Demirel'e bu iki takunyalı kardeşi görevden alması için çok baskılar oldu... Sonunda Demirel onlardan vazgeçemeyeceğini, ikisinin de birer dahi olduğunu söyledi.
Siyaset ve yönetimde "mühendisler süreci" böyle başladı.
O süreç ileride Prof. Nilüfer Göle'nin aynı adı taşıyan kitabında irdelenecek bir ekol oluşturdu.
Demirel'in 1971'e kadar başbakanlığı döneminde, Turgut Özal, onun sağ koluydu. Satın alma gücü yılda yüzde 6 artmıştı. Türkiye insanı yüzde 36 zenginleşmişti. Almanya'ya işçi gönderimiyle döviz rezervleri güvenli hale gelmişti.
Yıllar sonra Özal'la konuşurken "1970 devalüasyonunu yaptık. Döviz durumumuzu daha da sağlama aldık. Bir yıl sonrası için Türk Parasını Koruma Kanunu'nu kaldırıp, konvertibiliteye geçmeyi planladık... Ama 12 Mart askeri müdahalesi oldu. Ekonomi çöktü... Konvertibilite için neredeyse 20 yıl beklemek gerekti" diye anlatmıştı.
Müdahaleden sonra Özal ABD'ye gitti. Dünya Bankası'nda çalışmaya başladı. Ama aklı Türkiye'deydi.
Gene yıllar sonra bir söyleşimizde eski ve yıpranmış bir çantadan Demirel'e yazdığı mektupları çıkartıp okudu.
Mektuplar "ağbi" diye başlıyordu. Ekonomiyi düzeltmek için yapılmasını gerekli gördüğü köklü reformları anlatıyordu. Ekonomide milat sayılabilecek 24 Ocak kararları daha o mektuplarda yer almamıştı.
ABD dönüşü Özal takunyadan mokasene geçiş yapmıştı.

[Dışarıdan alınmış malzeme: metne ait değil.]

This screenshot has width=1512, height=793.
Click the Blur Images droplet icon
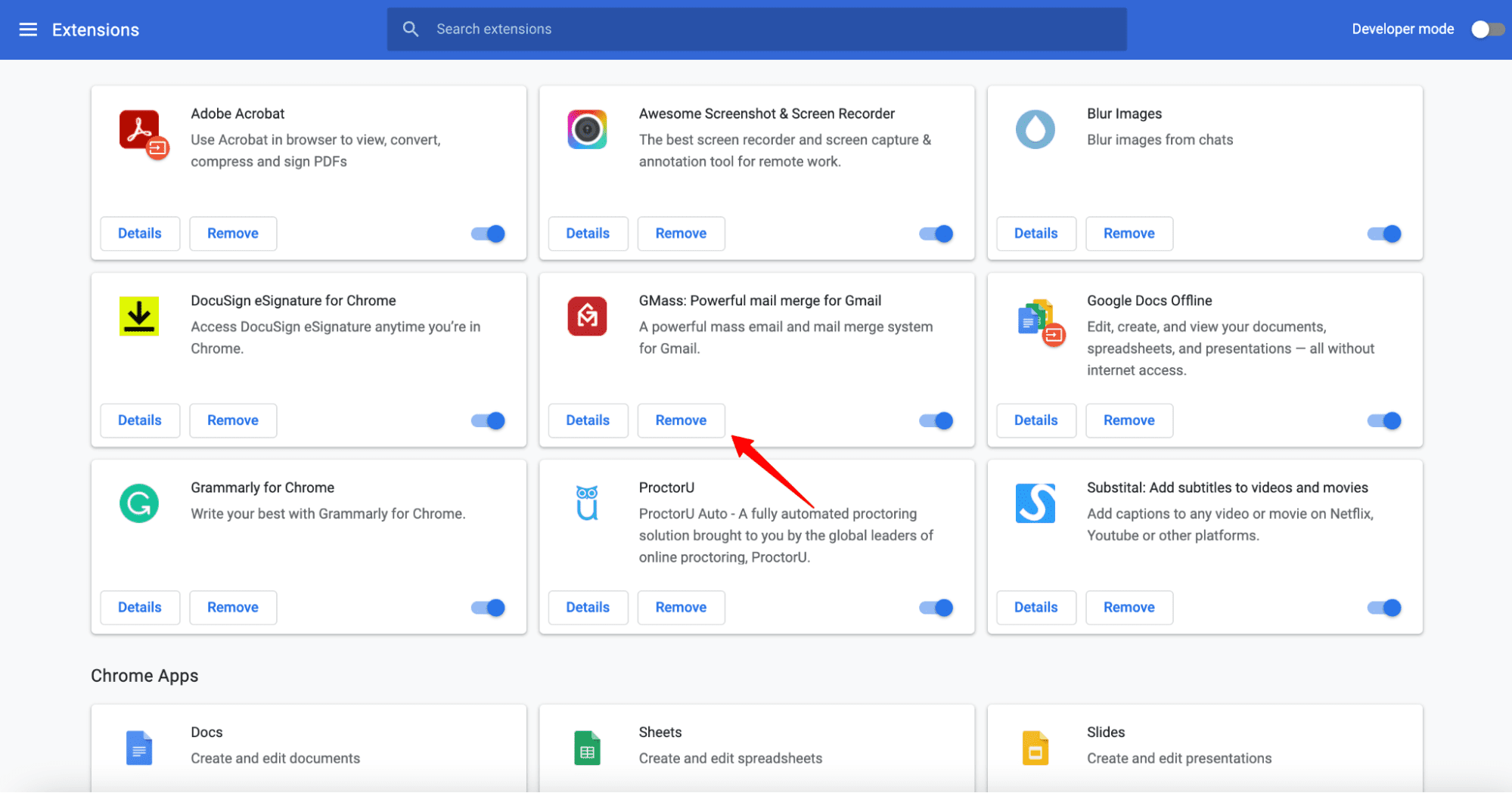tap(1035, 129)
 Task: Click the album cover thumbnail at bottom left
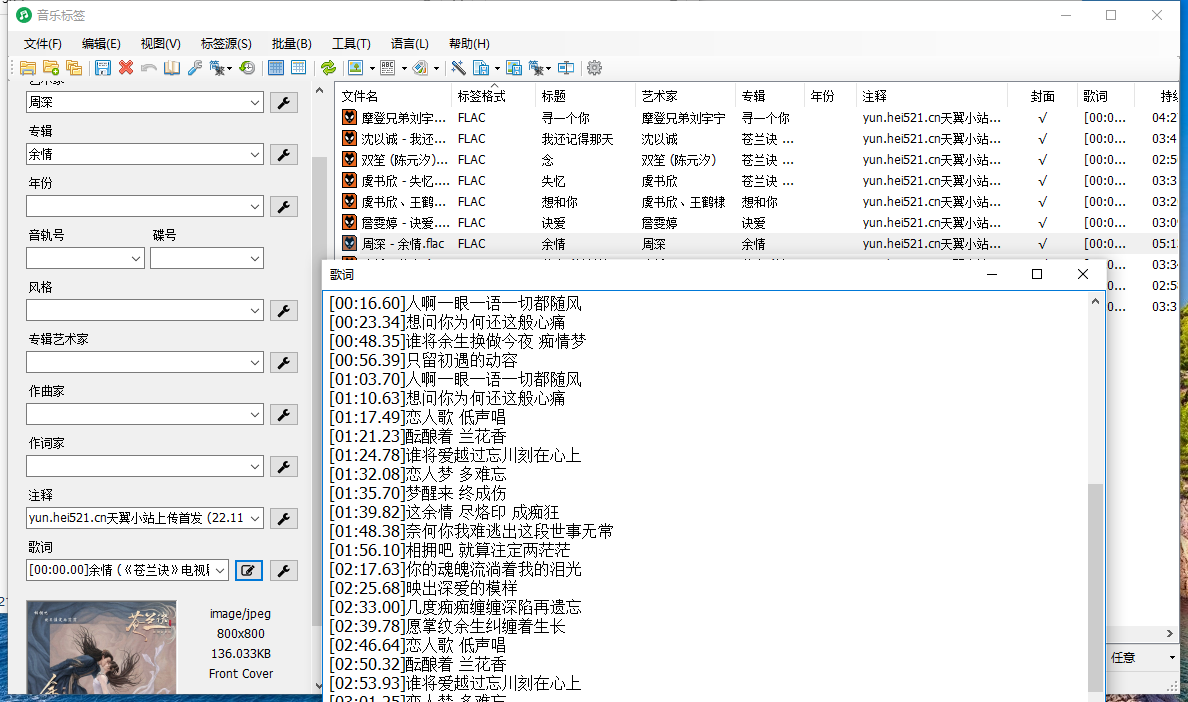pyautogui.click(x=100, y=647)
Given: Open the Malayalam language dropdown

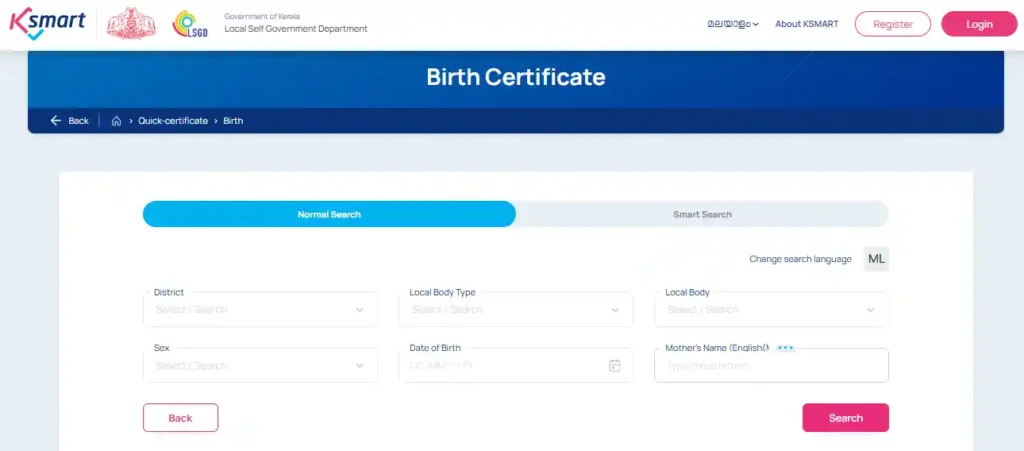Looking at the screenshot, I should point(733,24).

Özal İstanbul'da kısa süre Sabancılar'da yöneticiydi. Madeni eşya sektöründe kendi fabrikasını kurdu. Madeni Eşya İşverenleri Sendikası Başkanı oldu. Çok popülerdi...

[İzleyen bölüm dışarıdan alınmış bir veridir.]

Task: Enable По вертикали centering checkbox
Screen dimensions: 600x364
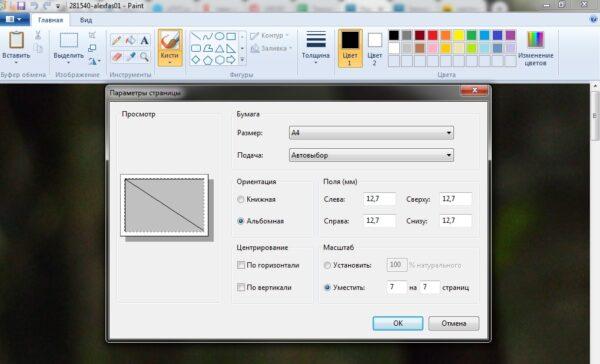Action: [x=241, y=287]
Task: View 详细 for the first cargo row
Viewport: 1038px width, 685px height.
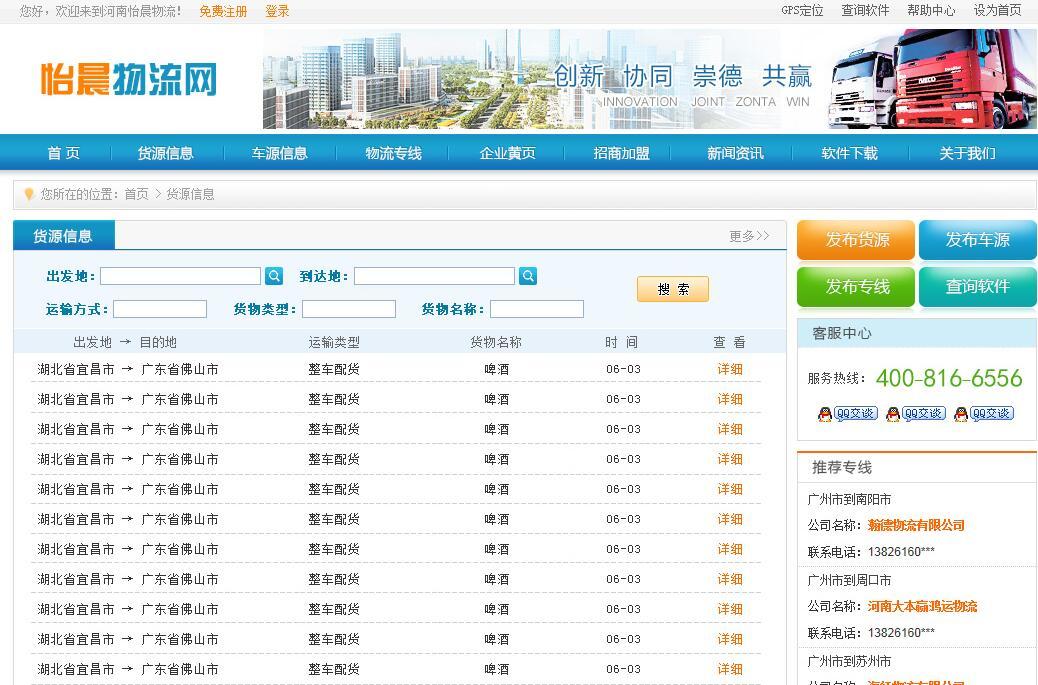Action: tap(730, 369)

O yılların bütün açık oturumları ve panellerinin yıldızı İSO'nun Başkanı cerbezeli Ertuğrul Soysal ile birlikte hep kürsülerdeydi. Tonton karizmasıyla anlattıkları zevkle dinleniyordu...
Demirel yeniden başbakan olduğunda, onu ekonominin başına getirdi...
Tam yetkiliydi. Demirel'e ABD'den yazdığı ekonomik devrimi hayata geçirdi.
24 Ocak eğer ekonominin miladıysa.
Bu dönüşümün müellifi Turgut Özal'dır.
Daha sonraki yılları herkes biliyor...
Artıları da eksileri de oldu.
Ekonomideki miladın yanı sıra özellikle 1987'den sonra hukuk ve etik alanda kötü milatlar da tarihe geçti.
Özal'ın teknik ve ekonomik donanımı hukuk, sosyoloji, siyaset felsefesi ile yeterince tamamlanmış değildi.
Ekonomik kazanımları, sık sık skandallar ve kirlenmeler, krizlerle bu yüzden yitirilmiştir denebilir.
Bankerler faciası, Civan olayı gibi kirlenmeler unutulmasın. Ardarda ekonomik krizlerin hala içindeyiz.
Ama...
Türkiye'nin devrimleri sayılırken, "24 Ocak'la başlayan süreç, yazgıyı değiştirmiştir" diye görülür.
Özal, "mühendisler ekolünün" son temsilcisiydi.
Türkiye, başka devrimlerin yaratıcısı olabilecek yeni siyaset profilinin ve ekolün doğum sancısında.